Records shown »

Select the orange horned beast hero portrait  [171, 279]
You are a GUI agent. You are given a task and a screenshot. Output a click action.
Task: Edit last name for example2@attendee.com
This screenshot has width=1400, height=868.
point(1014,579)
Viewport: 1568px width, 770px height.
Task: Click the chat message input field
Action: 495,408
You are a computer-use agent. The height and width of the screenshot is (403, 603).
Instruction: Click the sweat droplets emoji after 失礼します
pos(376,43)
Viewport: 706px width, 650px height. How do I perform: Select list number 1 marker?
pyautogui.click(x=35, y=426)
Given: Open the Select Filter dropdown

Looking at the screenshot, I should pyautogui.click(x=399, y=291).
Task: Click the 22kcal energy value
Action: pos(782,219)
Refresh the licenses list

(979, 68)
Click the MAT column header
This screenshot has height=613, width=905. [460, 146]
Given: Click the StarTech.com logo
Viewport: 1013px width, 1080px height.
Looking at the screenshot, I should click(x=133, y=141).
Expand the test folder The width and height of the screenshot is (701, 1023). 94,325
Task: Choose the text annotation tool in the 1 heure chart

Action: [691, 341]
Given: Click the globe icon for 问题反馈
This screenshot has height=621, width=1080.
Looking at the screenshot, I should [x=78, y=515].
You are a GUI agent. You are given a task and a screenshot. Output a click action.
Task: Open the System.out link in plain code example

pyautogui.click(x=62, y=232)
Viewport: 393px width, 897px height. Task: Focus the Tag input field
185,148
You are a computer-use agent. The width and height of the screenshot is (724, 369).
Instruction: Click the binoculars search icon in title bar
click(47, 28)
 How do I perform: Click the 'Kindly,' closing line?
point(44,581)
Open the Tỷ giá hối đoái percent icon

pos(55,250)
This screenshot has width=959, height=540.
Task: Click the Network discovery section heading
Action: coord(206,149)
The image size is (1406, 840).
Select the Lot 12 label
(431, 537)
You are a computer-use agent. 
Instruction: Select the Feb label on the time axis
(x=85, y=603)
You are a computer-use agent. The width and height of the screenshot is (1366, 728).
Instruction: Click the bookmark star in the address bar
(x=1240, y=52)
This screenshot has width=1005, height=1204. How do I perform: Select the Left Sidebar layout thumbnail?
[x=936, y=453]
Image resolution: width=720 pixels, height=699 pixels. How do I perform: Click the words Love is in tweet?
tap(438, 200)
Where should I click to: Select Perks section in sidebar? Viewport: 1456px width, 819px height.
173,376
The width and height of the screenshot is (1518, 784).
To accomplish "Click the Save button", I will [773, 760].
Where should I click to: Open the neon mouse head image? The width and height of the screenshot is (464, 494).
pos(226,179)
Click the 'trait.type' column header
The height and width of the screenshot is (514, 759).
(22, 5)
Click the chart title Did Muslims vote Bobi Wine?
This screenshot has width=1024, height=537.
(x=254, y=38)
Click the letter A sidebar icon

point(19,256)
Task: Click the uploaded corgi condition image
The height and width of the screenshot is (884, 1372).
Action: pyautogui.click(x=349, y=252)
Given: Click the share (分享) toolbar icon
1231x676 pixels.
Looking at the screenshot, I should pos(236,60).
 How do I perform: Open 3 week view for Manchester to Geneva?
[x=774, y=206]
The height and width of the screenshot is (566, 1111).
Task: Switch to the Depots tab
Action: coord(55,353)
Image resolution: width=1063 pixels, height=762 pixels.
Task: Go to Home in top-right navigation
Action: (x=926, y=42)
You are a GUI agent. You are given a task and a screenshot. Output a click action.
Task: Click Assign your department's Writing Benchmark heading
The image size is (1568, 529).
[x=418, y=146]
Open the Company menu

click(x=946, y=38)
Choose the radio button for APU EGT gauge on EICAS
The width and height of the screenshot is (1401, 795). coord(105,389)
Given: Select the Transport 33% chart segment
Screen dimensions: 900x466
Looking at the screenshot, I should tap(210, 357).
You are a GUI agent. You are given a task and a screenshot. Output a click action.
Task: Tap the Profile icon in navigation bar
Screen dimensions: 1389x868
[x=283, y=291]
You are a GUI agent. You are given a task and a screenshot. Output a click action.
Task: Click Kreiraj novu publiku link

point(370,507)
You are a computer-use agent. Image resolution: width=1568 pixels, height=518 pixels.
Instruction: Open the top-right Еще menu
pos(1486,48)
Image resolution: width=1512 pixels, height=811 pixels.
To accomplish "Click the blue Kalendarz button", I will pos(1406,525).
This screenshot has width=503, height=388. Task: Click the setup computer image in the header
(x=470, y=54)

Work item » Find the line that contains "The image size is (1568, 529).". Write out that line and every line after it through the end of the data, exactly, and nothing else.

Task solution »
The image size is (1568, 529).
[x=418, y=146]
Open the Company menu

click(x=946, y=38)
Choose the radio button for APU EGT gauge on EICAS
The width and height of the screenshot is (1401, 795). coord(105,389)
Given: Select the Transport 33% chart segment
Screen dimensions: 900x466
Looking at the screenshot, I should tap(210, 357).
You are a GUI agent. You are given a task and a screenshot. Output a click action.
Task: Tap the Profile icon in navigation bar
Screen dimensions: 1389x868
[x=283, y=291]
You are a GUI agent. You are given a task and a screenshot. Output a click action.
Task: Click Kreiraj novu publiku link

point(370,507)
You are a computer-use agent. Image resolution: width=1568 pixels, height=518 pixels.
Instruction: Open the top-right Еще menu
pos(1486,48)
Image resolution: width=1512 pixels, height=811 pixels.
To accomplish "Click the blue Kalendarz button", I will pos(1406,525).
This screenshot has width=503, height=388. Task: Click the setup computer image in the header
(x=470, y=54)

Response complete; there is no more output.